Baker's yeast has been widely used as a biocatalyst in organic synthesis, primarily because it is inexpensive and readily available. The majority of studies on the biotransformation capability of yeast deal with reductions of carbonyl groups and carbon–carbon double bonds. Reactions involving carbon–carbon bond formation are of great interest in chemical synthesis. Most of these biocatalytic reactions have been carried out in aqueous media. The conversion of benzaldehyde and pyruvate to L-phenylacetyl carbinol (a precursor of ephedrine) was one of the first commercial processes to utilize an enzyme biotransformation step.

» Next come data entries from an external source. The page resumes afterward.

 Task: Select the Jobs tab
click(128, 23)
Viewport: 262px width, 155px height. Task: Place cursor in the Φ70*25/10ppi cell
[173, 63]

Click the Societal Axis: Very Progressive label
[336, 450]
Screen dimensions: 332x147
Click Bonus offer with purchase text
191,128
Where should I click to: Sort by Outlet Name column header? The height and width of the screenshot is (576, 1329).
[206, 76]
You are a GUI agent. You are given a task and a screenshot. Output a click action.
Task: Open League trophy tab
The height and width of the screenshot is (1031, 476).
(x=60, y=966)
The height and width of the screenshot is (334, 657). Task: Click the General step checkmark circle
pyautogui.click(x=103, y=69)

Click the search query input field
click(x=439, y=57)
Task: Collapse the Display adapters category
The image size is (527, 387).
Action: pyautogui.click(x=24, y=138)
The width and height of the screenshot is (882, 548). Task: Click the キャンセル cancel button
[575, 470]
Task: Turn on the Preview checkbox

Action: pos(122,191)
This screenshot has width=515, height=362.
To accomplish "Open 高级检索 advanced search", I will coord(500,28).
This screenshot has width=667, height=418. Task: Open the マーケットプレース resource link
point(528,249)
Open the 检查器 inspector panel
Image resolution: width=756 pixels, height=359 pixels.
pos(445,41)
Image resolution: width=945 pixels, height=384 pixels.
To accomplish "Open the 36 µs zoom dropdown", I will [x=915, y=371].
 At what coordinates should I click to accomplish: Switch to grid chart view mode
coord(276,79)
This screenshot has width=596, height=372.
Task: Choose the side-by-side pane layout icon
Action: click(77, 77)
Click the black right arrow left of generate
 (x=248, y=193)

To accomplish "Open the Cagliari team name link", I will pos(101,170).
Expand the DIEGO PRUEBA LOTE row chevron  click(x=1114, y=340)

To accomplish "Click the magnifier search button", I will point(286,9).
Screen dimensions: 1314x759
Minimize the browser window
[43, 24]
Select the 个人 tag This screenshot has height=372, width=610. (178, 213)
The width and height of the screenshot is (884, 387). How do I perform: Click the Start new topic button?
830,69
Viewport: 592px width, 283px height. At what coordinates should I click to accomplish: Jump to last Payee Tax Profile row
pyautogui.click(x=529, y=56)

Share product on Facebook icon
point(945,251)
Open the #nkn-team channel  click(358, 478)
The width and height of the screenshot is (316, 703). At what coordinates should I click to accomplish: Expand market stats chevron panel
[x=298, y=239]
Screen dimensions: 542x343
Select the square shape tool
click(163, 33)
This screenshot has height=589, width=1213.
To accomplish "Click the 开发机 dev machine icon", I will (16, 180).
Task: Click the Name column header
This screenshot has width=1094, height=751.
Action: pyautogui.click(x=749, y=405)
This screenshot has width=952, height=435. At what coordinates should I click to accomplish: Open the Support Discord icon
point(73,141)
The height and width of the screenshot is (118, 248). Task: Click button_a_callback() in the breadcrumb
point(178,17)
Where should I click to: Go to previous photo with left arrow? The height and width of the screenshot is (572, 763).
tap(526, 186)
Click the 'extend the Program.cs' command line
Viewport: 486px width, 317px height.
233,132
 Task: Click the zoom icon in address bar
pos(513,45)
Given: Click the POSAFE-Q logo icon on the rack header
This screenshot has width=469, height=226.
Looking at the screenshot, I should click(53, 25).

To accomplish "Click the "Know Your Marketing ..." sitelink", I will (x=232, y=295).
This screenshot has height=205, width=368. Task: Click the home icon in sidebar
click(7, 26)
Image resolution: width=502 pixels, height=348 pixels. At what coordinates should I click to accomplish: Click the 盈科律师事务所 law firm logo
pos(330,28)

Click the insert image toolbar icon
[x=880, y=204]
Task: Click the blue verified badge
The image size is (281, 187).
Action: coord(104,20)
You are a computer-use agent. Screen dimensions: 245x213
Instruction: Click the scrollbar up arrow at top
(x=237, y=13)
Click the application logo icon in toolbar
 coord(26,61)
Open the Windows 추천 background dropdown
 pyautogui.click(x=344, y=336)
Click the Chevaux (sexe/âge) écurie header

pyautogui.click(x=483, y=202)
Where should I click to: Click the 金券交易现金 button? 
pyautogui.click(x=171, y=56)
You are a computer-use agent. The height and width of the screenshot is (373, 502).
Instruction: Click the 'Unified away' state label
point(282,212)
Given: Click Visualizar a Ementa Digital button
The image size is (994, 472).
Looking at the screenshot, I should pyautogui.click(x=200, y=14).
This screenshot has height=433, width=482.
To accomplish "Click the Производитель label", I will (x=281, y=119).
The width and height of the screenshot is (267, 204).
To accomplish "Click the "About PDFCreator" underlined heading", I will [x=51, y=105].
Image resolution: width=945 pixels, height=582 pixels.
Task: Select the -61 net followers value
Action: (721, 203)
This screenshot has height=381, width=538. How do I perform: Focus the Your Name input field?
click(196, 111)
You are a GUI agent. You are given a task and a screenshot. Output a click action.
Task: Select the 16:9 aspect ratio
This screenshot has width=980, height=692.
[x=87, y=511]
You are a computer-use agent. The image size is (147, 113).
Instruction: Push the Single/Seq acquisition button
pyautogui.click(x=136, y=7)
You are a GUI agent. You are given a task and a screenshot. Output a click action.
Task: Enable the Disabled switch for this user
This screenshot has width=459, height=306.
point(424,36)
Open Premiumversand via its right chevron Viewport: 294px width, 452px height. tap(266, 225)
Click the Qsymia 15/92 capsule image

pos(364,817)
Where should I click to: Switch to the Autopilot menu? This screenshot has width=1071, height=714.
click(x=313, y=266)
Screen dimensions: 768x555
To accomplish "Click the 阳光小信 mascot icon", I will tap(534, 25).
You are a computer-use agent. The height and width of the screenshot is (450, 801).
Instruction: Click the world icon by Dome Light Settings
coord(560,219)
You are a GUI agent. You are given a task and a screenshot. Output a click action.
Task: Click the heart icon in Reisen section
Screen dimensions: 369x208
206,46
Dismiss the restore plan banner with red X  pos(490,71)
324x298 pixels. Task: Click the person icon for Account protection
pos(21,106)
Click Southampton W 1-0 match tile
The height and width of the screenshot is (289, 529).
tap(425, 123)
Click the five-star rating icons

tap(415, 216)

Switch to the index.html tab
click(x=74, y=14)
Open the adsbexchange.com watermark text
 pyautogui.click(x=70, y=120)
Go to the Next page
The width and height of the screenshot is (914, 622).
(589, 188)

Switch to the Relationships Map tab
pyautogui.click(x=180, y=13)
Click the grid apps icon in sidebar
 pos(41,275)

During this biotransformation, a proportion of the benzaldehyde is also reduced to benzyl alcohol. Detailed investigations have been carried out on factors affecting product formation by whole yeast cells, mainly in aqueous systems. The reaction mechanisms involved in pyruvate decarboxylase mediated formation of L-phenylacetyl carbinol have been reported. Recent studies on biocatalysis of benzaldehyde and substituted benzaldehyde to benzyl alcohol by whole cells of wild-type and mutant strains of baker's yeast in nonconventional media have established the effects of organic solvents and substrate hydrophobicity on reaction performance. The effect of solvent and substituted benzaldehyde substrate hydrophobicity on the kinetics of yeast alcohol dehydrogenase catalyzed reactions in nonconventional media will also be discussed. Key words: Saccharomyces, baker's yeast, biotransformations, organic synthesis.